## [What the task asks]
Make an exact copy of the lines from the one containing "Toggle the Velocity checkbox" through the end of the material, including both ends but no pictures.
╭──
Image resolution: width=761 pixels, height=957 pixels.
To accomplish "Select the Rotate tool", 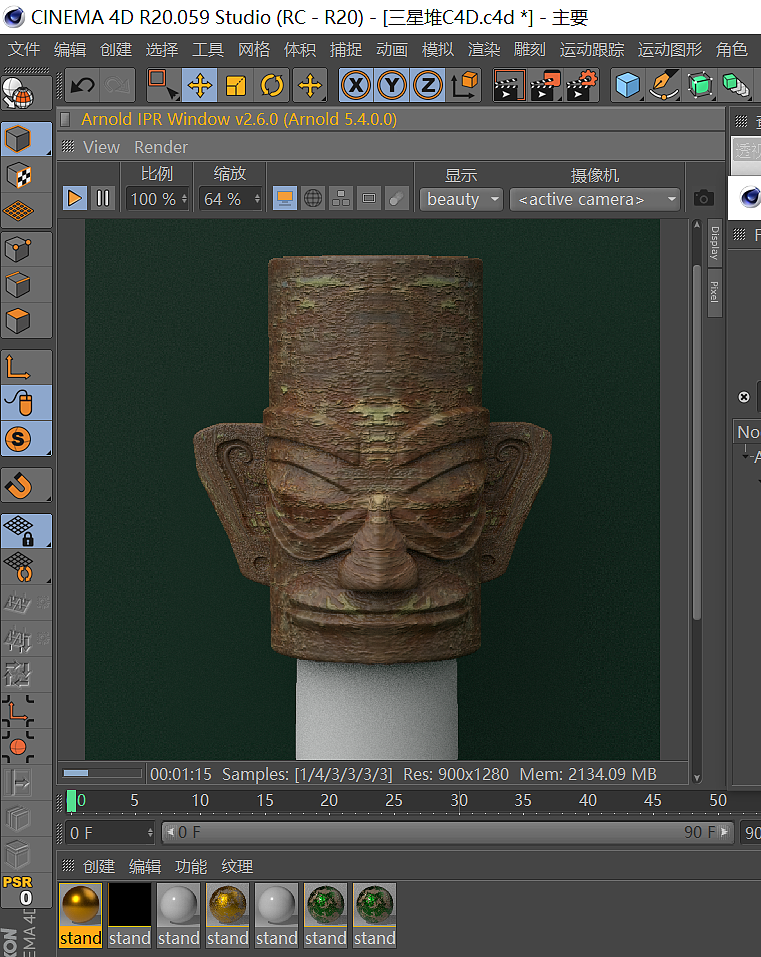I will pos(272,86).
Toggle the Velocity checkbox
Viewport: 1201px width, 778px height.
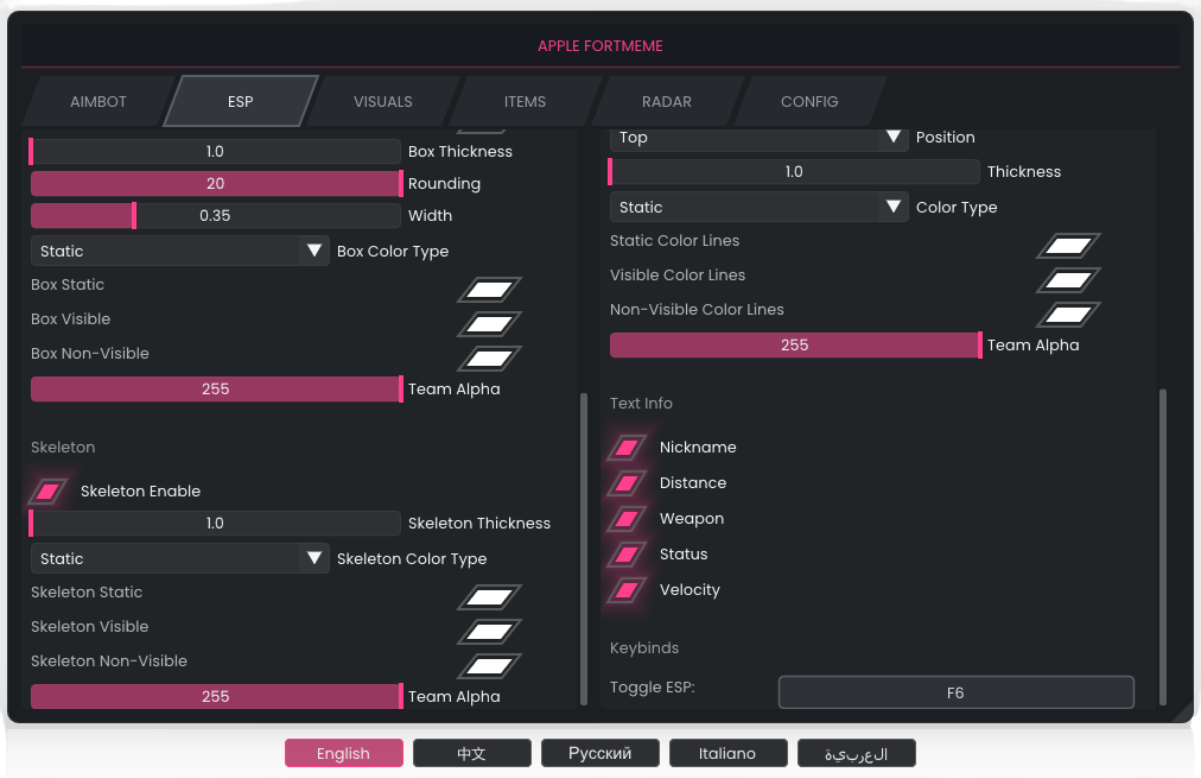[627, 590]
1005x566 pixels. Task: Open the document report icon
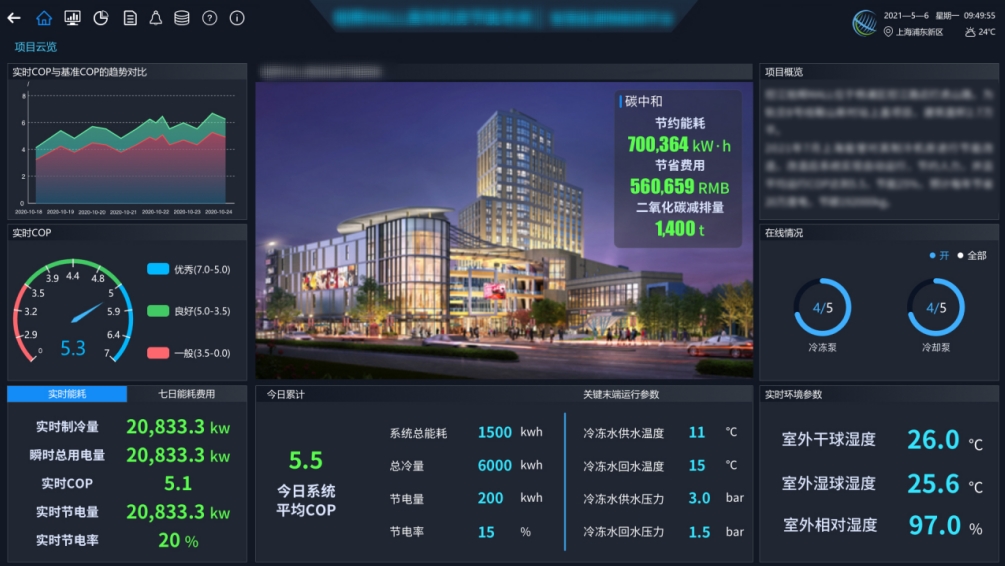click(130, 18)
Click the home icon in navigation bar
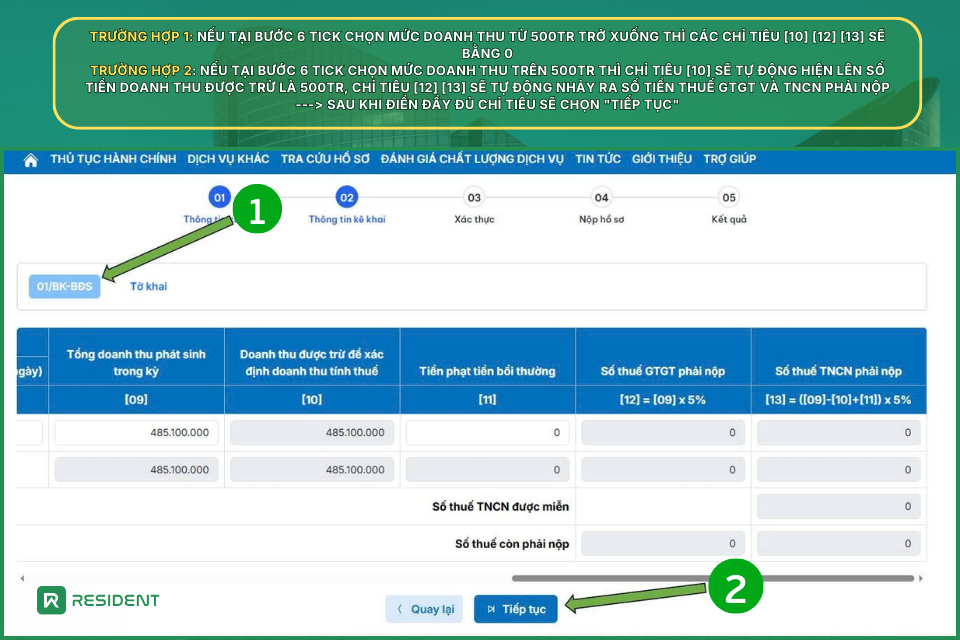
╰──
## [Solution to this task]
Toggle the Velocity checkbox
Viewport: 1201px width, 778px height.
[627, 590]
1005x566 pixels. Task: Open the document report icon
click(130, 18)
Click the home icon in navigation bar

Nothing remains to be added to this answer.